Abstract:
Today, the application of Large Language Models (LLMs) has revolutionized the processing and analysis of textual information. Technological advancements have opened new
possibilities for understanding the vast amount of news published on the Internet daily. Therefore, there is an urgent need to analyze media stories and comprehend how the content
differs according to the region, the source, and the historical context.
However, because there is such an extensive amount of available information and various media outlets, tools are needed to automate and systematize the processing of vast
news collections. Bias detection, coverage shifts, or perception shifts demand sophisticated
techniques that successfully integrate information retrieval and natural language generation.

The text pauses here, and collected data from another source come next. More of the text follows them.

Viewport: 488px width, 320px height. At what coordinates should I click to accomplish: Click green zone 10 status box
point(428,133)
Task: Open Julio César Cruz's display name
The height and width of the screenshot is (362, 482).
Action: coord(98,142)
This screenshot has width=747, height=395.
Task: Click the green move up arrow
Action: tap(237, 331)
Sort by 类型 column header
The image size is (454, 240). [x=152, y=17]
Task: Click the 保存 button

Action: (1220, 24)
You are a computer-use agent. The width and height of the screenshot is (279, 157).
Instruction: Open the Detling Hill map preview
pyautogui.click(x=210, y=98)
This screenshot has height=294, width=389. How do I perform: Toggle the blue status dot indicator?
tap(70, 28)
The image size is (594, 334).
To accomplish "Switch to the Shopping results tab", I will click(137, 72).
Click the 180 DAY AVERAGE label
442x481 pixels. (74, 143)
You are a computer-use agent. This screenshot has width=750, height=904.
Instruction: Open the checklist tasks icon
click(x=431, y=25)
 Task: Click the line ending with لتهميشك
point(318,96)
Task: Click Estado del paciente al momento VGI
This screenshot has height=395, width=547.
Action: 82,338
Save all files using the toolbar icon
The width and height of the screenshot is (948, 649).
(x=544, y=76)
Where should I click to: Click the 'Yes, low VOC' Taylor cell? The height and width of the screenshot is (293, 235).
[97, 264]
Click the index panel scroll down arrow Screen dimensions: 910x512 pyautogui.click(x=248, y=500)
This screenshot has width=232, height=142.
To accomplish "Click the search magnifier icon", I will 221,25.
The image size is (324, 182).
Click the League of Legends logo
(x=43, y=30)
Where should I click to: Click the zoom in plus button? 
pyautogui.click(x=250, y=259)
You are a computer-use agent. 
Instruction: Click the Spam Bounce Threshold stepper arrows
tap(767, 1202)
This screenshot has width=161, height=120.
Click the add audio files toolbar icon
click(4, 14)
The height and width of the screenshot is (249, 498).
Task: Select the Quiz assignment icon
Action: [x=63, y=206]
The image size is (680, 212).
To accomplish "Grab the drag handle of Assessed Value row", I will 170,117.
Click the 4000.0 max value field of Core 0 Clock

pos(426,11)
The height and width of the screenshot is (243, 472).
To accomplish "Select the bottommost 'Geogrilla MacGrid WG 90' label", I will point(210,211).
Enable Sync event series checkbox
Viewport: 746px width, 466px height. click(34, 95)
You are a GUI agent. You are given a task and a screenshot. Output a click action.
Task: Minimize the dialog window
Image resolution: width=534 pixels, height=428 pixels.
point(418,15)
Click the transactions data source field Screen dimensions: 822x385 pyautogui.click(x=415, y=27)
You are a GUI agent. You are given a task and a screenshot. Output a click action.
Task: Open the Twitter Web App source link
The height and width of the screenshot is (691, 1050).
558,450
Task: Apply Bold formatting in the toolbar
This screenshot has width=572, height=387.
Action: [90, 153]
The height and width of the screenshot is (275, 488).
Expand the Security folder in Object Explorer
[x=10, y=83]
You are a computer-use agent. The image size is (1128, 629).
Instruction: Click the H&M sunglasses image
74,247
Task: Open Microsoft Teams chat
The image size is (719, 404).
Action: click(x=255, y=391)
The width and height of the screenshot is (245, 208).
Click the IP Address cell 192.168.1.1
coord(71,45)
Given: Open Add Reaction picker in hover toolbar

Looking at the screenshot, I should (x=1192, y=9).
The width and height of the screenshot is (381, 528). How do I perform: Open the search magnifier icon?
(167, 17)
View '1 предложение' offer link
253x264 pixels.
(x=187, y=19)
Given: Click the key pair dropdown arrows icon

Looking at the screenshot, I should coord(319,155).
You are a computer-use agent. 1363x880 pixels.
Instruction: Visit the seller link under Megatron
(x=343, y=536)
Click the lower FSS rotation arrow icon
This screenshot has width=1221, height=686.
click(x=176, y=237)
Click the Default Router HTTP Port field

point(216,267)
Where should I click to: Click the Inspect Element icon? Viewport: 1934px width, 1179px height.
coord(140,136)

The project’s main objective is to develop an LLM-based news analysis system to analyze
the media narrative trends of the Russia-Ukraine war. For this, an architecture built using the
Retrieval-Augmented Generation (RAG) is adopted, where the integration of technologies
including LangChain, ChromaDB, and Ollama is paired with the Gemma 7B model and
backed with Streamlit and Newspaper3k.
The system offers the possibility to ask personalized questions about media coverage and
receive answers given from relevant fragments, with an option to filter by source, language,
or zone. Query customization and detailed fragment visualization provide a deep and flexible
analysis experience.
Lastly, the project’s findings are summarized and presented with future work directions,
including the incorporation of new datasets and consideration of future events.